[[ Excerpted data open ]]

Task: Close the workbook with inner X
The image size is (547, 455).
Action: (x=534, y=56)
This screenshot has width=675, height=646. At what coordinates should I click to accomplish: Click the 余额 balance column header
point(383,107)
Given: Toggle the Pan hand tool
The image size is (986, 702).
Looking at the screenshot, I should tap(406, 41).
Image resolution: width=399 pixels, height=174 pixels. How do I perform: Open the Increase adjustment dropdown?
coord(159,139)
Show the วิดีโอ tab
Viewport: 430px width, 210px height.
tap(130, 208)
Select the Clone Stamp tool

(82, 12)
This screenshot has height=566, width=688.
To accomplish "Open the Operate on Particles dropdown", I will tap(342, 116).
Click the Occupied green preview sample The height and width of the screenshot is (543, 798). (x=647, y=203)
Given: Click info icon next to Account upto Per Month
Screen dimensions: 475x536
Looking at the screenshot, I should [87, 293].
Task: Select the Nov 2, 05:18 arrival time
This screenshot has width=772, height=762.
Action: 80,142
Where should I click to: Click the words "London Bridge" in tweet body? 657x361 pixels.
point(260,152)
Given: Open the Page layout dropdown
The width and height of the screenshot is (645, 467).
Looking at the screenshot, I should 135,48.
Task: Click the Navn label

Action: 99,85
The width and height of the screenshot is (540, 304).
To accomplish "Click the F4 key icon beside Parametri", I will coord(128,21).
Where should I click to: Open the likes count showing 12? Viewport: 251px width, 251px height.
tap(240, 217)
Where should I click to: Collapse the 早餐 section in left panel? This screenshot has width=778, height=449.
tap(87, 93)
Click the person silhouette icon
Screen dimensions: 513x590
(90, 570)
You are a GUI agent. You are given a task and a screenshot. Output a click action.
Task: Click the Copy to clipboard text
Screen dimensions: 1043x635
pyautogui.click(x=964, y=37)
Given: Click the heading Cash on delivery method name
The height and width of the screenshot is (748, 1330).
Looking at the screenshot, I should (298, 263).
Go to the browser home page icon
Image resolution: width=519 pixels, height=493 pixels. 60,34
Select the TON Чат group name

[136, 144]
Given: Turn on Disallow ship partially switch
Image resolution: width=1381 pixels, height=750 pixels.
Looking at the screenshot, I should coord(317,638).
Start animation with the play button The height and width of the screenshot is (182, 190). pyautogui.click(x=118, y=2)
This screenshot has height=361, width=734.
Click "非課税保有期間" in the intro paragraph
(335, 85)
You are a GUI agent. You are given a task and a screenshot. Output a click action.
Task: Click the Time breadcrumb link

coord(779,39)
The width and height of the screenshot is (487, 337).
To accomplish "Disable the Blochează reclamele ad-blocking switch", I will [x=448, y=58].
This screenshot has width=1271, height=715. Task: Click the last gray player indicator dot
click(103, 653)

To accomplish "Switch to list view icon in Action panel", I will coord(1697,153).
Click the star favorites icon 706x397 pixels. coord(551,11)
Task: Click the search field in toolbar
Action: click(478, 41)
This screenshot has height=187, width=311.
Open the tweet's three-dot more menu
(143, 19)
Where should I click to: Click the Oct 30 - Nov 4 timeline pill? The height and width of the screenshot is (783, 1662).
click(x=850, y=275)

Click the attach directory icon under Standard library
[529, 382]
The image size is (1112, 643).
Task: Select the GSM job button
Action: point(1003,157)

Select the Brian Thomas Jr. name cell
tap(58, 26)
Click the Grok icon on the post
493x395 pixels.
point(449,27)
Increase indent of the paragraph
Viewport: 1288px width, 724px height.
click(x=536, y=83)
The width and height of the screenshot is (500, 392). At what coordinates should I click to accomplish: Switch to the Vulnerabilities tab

[[ Excerpted data closed ]]

> What the exercise asks:
Copy the full listing verbatim.

> Exercise result:
Task: Close the workbook with inner X
The image size is (547, 455).
Action: (x=534, y=56)
This screenshot has width=675, height=646. At what coordinates should I click to accomplish: Click the 余额 balance column header
point(383,107)
Given: Toggle the Pan hand tool
The image size is (986, 702).
Looking at the screenshot, I should tap(406, 41).
Image resolution: width=399 pixels, height=174 pixels. How do I perform: Open the Increase adjustment dropdown?
coord(159,139)
Show the วิดีโอ tab
Viewport: 430px width, 210px height.
tap(130, 208)
Select the Clone Stamp tool

(82, 12)
This screenshot has height=566, width=688.
To accomplish "Open the Operate on Particles dropdown", I will tap(342, 116).
Click the Occupied green preview sample The height and width of the screenshot is (543, 798). (x=647, y=203)
Given: Click info icon next to Account upto Per Month
Screen dimensions: 475x536
Looking at the screenshot, I should [87, 293].
Task: Select the Nov 2, 05:18 arrival time
This screenshot has width=772, height=762.
Action: 80,142
Where should I click to: Click the words "London Bridge" in tweet body? 657x361 pixels.
point(260,152)
Given: Open the Page layout dropdown
The width and height of the screenshot is (645, 467).
Looking at the screenshot, I should 135,48.
Task: Click the Navn label

Action: 99,85
The width and height of the screenshot is (540, 304).
To accomplish "Click the F4 key icon beside Parametri", I will coord(128,21).
Where should I click to: Open the likes count showing 12? Viewport: 251px width, 251px height.
tap(240, 217)
Where should I click to: Collapse the 早餐 section in left panel? This screenshot has width=778, height=449.
tap(87, 93)
Click the person silhouette icon
Screen dimensions: 513x590
(90, 570)
You are a GUI agent. You are given a task and a screenshot. Output a click action.
Task: Click the Copy to clipboard text
Screen dimensions: 1043x635
pyautogui.click(x=964, y=37)
Given: Click the heading Cash on delivery method name
The height and width of the screenshot is (748, 1330).
Looking at the screenshot, I should (298, 263).
Go to the browser home page icon
Image resolution: width=519 pixels, height=493 pixels. 60,34
Select the TON Чат group name

[136, 144]
Given: Turn on Disallow ship partially switch
Image resolution: width=1381 pixels, height=750 pixels.
Looking at the screenshot, I should coord(317,638).
Start animation with the play button The height and width of the screenshot is (182, 190). pyautogui.click(x=118, y=2)
This screenshot has height=361, width=734.
Click "非課税保有期間" in the intro paragraph
(335, 85)
You are a GUI agent. You are given a task and a screenshot. Output a click action.
Task: Click the Time breadcrumb link

coord(779,39)
The width and height of the screenshot is (487, 337).
To accomplish "Disable the Blochează reclamele ad-blocking switch", I will [x=448, y=58].
This screenshot has width=1271, height=715. Task: Click the last gray player indicator dot
click(103, 653)

To accomplish "Switch to list view icon in Action panel", I will coord(1697,153).
Click the star favorites icon 706x397 pixels. coord(551,11)
Task: Click the search field in toolbar
Action: click(478, 41)
This screenshot has height=187, width=311.
Open the tweet's three-dot more menu
(143, 19)
Where should I click to: Click the Oct 30 - Nov 4 timeline pill? The height and width of the screenshot is (783, 1662).
click(x=850, y=275)

Click the attach directory icon under Standard library
[529, 382]
The image size is (1112, 643).
Task: Select the GSM job button
Action: point(1003,157)

Select the Brian Thomas Jr. name cell
tap(58, 26)
Click the Grok icon on the post
493x395 pixels.
point(449,27)
Increase indent of the paragraph
Viewport: 1288px width, 724px height.
click(x=536, y=83)
The width and height of the screenshot is (500, 392). At what coordinates should I click to accomplish: Switch to the Vulnerabilities tab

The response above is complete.